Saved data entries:
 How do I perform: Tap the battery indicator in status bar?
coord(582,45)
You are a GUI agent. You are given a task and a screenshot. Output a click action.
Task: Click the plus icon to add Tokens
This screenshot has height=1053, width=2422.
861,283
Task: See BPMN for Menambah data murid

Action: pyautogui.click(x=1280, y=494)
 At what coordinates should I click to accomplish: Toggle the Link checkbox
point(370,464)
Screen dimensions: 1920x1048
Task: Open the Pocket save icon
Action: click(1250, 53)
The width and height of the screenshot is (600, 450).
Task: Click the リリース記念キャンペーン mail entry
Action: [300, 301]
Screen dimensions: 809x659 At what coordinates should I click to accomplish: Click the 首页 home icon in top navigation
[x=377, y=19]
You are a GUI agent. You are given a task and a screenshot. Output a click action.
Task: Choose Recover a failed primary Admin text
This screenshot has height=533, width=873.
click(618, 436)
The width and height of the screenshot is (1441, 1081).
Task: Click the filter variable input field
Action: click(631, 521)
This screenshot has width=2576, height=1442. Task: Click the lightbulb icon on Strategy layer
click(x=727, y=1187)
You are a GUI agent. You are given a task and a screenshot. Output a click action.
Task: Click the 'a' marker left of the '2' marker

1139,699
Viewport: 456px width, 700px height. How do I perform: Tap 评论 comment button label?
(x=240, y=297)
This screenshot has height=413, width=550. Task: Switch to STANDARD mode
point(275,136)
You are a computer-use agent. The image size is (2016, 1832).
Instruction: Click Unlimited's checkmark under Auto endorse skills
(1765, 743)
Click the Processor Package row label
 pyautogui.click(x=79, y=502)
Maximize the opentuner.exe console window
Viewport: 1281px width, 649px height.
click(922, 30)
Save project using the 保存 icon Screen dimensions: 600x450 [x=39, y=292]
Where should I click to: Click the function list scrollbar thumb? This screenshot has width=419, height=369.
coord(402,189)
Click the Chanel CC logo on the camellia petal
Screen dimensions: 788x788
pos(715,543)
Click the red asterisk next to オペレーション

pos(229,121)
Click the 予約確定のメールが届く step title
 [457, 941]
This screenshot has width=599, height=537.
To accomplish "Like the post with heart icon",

WHAT IS NEEDED:
Transcribe the data above verbatim.

ANSWER TO THIS EXERCISE:
 How do I perform: Tap the battery indicator in status bar?
coord(582,45)
You are a GUI agent. You are given a task and a screenshot. Output a click action.
Task: Click the plus icon to add Tokens
This screenshot has height=1053, width=2422.
861,283
Task: See BPMN for Menambah data murid

Action: pyautogui.click(x=1280, y=494)
 At what coordinates should I click to accomplish: Toggle the Link checkbox
point(370,464)
Screen dimensions: 1920x1048
Task: Open the Pocket save icon
Action: click(1250, 53)
The width and height of the screenshot is (600, 450).
Task: Click the リリース記念キャンペーン mail entry
Action: [300, 301]
Screen dimensions: 809x659 At what coordinates should I click to accomplish: Click the 首页 home icon in top navigation
[x=377, y=19]
You are a GUI agent. You are given a task and a screenshot. Output a click action.
Task: Choose Recover a failed primary Admin text
This screenshot has height=533, width=873.
click(618, 436)
The width and height of the screenshot is (1441, 1081).
Task: Click the filter variable input field
Action: click(631, 521)
This screenshot has width=2576, height=1442. Task: Click the lightbulb icon on Strategy layer
click(x=727, y=1187)
You are a GUI agent. You are given a task and a screenshot. Output a click action.
Task: Click the 'a' marker left of the '2' marker

1139,699
Viewport: 456px width, 700px height. How do I perform: Tap 评论 comment button label?
(x=240, y=297)
This screenshot has height=413, width=550. Task: Switch to STANDARD mode
point(275,136)
You are a computer-use agent. The image size is (2016, 1832).
Instruction: Click Unlimited's checkmark under Auto endorse skills
(1765, 743)
Click the Processor Package row label
 pyautogui.click(x=79, y=502)
Maximize the opentuner.exe console window
Viewport: 1281px width, 649px height.
click(922, 30)
Save project using the 保存 icon Screen dimensions: 600x450 [x=39, y=292]
Where should I click to: Click the function list scrollbar thumb? This screenshot has width=419, height=369.
coord(402,189)
Click the Chanel CC logo on the camellia petal
Screen dimensions: 788x788
pos(715,543)
Click the red asterisk next to オペレーション

pos(229,121)
Click the 予約確定のメールが届く step title
 [457, 941]
This screenshot has width=599, height=537.
To accomplish "Like the post with heart icon",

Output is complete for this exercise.